**** SOURCE DATA ****
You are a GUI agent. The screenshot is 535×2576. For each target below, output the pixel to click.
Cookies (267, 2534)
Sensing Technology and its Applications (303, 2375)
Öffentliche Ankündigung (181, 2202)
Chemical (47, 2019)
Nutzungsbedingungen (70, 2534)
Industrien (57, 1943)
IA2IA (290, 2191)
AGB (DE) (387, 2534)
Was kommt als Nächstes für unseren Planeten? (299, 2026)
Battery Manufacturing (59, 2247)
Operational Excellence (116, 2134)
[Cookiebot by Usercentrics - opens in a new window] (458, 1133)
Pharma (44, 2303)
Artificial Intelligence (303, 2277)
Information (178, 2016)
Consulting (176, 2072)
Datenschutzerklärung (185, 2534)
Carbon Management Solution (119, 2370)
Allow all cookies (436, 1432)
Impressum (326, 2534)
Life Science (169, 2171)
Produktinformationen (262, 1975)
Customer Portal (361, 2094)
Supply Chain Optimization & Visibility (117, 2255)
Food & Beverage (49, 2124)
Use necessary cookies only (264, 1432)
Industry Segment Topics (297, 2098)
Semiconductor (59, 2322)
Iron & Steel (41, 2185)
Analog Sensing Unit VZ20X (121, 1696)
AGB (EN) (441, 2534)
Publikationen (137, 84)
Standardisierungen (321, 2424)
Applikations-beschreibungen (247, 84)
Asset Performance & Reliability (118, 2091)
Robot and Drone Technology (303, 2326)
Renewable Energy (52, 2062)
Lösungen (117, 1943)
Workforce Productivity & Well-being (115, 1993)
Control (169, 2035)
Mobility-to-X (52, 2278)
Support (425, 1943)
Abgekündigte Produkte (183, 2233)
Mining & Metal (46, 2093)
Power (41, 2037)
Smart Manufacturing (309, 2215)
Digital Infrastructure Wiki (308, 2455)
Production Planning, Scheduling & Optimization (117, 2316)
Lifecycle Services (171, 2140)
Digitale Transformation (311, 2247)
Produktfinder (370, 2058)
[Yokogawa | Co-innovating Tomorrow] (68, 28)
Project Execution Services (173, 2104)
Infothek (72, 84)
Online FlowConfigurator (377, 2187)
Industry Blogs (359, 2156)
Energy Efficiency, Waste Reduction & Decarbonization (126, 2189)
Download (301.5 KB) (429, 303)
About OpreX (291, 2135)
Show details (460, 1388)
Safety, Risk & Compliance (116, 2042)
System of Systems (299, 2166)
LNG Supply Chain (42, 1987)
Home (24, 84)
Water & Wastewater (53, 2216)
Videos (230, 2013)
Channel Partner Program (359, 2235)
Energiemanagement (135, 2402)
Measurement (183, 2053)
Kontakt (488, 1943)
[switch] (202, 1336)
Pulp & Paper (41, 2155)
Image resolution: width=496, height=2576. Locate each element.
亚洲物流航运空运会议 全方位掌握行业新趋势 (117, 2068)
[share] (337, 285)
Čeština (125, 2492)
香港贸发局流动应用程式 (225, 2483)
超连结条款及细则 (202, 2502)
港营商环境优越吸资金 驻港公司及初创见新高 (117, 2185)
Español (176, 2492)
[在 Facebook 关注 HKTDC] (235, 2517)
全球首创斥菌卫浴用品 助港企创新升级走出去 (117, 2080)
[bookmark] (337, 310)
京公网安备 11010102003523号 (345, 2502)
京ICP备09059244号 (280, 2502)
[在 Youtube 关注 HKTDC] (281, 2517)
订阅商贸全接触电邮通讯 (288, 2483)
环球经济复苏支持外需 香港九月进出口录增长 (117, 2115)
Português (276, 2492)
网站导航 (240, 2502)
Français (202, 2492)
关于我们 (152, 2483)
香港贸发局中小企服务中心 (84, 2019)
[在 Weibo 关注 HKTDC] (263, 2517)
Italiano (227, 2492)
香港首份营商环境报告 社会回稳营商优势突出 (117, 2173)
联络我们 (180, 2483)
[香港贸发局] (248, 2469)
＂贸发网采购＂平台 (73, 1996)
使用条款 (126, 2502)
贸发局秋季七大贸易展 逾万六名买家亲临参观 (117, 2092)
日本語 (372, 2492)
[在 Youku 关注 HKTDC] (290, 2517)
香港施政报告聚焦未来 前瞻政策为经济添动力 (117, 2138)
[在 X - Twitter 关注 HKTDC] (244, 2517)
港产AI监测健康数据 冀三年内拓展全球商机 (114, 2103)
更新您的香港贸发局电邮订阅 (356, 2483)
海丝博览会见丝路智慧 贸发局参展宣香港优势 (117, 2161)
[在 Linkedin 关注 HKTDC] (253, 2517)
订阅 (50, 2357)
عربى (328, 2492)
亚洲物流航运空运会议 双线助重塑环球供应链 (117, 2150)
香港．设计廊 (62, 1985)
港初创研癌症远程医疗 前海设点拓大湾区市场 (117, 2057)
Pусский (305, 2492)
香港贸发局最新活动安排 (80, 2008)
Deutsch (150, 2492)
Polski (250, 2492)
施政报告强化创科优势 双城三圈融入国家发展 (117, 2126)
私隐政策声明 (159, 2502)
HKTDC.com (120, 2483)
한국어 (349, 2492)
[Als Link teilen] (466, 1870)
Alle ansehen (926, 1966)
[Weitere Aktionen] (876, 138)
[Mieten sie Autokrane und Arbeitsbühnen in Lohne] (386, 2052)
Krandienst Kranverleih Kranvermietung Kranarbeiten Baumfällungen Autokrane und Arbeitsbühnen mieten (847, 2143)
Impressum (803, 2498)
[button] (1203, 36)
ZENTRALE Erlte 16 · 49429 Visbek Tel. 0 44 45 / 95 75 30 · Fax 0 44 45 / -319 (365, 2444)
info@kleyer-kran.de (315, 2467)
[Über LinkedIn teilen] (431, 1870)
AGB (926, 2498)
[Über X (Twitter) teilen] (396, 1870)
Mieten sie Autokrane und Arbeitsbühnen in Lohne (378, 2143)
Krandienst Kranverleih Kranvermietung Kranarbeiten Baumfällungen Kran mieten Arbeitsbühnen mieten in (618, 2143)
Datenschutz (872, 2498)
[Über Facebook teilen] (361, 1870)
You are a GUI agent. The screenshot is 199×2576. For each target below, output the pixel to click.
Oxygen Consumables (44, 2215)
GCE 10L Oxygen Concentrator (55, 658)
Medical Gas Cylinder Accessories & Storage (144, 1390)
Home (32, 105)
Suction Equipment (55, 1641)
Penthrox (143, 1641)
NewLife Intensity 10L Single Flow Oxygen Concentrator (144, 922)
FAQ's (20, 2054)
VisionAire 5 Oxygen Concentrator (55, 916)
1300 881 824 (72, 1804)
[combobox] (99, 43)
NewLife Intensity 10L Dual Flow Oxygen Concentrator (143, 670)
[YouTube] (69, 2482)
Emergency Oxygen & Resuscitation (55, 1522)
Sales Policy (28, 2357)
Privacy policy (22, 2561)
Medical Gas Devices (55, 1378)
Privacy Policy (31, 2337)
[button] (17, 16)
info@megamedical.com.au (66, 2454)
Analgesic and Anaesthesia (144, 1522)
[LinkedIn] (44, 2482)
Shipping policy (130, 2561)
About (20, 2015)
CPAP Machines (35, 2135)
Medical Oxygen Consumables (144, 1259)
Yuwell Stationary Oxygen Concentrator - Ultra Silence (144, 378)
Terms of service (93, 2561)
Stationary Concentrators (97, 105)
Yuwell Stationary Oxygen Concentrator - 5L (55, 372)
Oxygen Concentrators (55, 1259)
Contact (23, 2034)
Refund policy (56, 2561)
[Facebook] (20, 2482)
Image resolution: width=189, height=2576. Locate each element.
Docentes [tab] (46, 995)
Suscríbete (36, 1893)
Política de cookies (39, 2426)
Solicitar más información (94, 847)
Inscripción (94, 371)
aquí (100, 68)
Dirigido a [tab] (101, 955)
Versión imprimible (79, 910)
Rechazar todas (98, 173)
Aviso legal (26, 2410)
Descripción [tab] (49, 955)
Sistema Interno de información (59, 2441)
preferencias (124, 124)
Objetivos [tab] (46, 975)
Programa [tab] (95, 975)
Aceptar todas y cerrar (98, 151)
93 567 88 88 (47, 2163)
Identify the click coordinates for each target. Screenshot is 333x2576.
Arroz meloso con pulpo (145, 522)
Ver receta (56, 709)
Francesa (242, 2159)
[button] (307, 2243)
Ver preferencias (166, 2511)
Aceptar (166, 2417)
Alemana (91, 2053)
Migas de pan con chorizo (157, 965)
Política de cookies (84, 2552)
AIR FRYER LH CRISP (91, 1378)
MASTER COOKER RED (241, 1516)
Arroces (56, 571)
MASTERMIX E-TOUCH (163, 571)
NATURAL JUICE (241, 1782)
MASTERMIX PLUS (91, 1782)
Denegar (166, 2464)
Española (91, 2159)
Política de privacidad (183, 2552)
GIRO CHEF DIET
****
*EXERCISE*
Output the lines of the records above exactly as they appear, from the line containing "[button] (17, 16)" through the line containing "Terms of service (93, 2561)".

*OUTPUT OF THE TASK*
[button] (17, 16)
info@megamedical.com.au (66, 2454)
Analgesic and Anaesthesia (144, 1522)
[LinkedIn] (44, 2482)
Shipping policy (130, 2561)
About (20, 2015)
CPAP Machines (35, 2135)
Medical Oxygen Consumables (144, 1259)
Yuwell Stationary Oxygen Concentrator - Ultra Silence (144, 378)
Terms of service (93, 2561)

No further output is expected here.